━━━━━ Record set
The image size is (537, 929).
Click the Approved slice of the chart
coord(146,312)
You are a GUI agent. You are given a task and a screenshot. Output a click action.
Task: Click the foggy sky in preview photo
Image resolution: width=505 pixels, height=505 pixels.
━━━━━━━━━━
* Task brief: Starting from the line that contains "You are a GUI", give again every line to the last line of the data, exactly. Include nothing else.

* Answer for this exercise:
You are a GUI agent. You are given a task and a screenshot. Output a click action.
Task: Click the foggy sky in preview photo
Image resolution: width=505 pixels, height=505 pixels.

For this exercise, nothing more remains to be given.